At a Glance
- Prep Method: null
- Yield: 8
Recipe By: Jim Botsacos
- 3 pounds dried salted codfish
- Sherry Vinaigrette (recipe below)
- 2 pounds Yukon Gold potatoes, peeled and diced
- 1 pound ñame*, peeled and diced
- 1 pound yautia* or taro root, peeled and diced
- 1 pound apio (celeriac), peeled and diced
- 1 pound yuca, peeled and diced
- 4 unripe green bananas, peeled and diced
- Extra virgin olive oil
- 1 bunch lamb’s lettuce
- 3 tomatoes, cut in half and thinly sliced
- 3/4 cup pimento-stuffed green olives, sliced
- 4 hard-cooked eggs, thinly sliced
- 1 large, firm Hass avocado, thinly sliced
- 3/4 cup extra virgin olive oil
- 1/4 cup sherry vinegar
- 2 tablespoons lime juice
- 1 large red onion, cut in half and thinly sliced
- Salt and pepper
Soak codfish in water 12 hours, changing water once. Drain and place in large casserole; cover with cold water and bring to a boil. Boil 1 minute; remove from heat and cool. Shred codfish, removing any bones. Toss with Sherry Vinaigrette; refrigerate.

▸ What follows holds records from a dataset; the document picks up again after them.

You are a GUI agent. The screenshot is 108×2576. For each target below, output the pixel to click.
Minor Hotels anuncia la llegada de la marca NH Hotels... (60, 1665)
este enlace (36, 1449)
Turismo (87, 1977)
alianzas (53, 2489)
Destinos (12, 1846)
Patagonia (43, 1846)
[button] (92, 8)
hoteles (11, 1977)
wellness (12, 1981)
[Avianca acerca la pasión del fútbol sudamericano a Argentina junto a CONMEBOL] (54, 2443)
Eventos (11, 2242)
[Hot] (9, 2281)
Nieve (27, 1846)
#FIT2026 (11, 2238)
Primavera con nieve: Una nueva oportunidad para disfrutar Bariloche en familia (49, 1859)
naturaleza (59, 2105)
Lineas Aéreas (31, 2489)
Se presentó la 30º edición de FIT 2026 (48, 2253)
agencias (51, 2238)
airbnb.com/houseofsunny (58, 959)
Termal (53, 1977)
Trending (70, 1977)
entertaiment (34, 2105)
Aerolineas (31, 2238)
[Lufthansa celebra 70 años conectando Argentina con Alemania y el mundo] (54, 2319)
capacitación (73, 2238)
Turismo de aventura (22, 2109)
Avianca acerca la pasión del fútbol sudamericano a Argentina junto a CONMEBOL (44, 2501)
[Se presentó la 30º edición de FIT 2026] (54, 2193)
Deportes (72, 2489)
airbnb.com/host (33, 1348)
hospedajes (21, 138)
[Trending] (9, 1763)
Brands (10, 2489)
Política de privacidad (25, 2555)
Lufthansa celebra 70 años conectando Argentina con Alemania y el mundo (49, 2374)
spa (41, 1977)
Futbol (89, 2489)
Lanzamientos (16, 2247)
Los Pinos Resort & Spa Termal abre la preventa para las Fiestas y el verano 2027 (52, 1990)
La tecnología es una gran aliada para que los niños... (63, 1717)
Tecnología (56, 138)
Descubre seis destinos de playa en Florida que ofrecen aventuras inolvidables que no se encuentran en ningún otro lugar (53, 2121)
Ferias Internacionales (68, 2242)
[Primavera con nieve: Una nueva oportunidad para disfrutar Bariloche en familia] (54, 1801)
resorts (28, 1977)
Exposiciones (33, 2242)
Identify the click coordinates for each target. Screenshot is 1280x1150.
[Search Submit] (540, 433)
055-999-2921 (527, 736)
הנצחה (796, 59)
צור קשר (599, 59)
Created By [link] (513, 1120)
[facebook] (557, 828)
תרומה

In separate saucepans, cook potatoes, ñame, yautia, apio, yucca and bananas in generously salted boiling water until tender. Cool to room temperature in cooking water; hold in water until ready to serve. Drain vegetables; arrange on a platter or plates and drizzle with olive oil. Top with marinated codfish; garnish with lettuce, tomatoes, olives, eggs and avocados. Season with salt and pepper. Serve chilled or room temperature.
To make Sherry Vinaigrette, whisk together oil, vinegar and lime juice. Add onion; season with salt and pepper.
*If ñame and yautia are unavailable, increase amounts of other vegetables.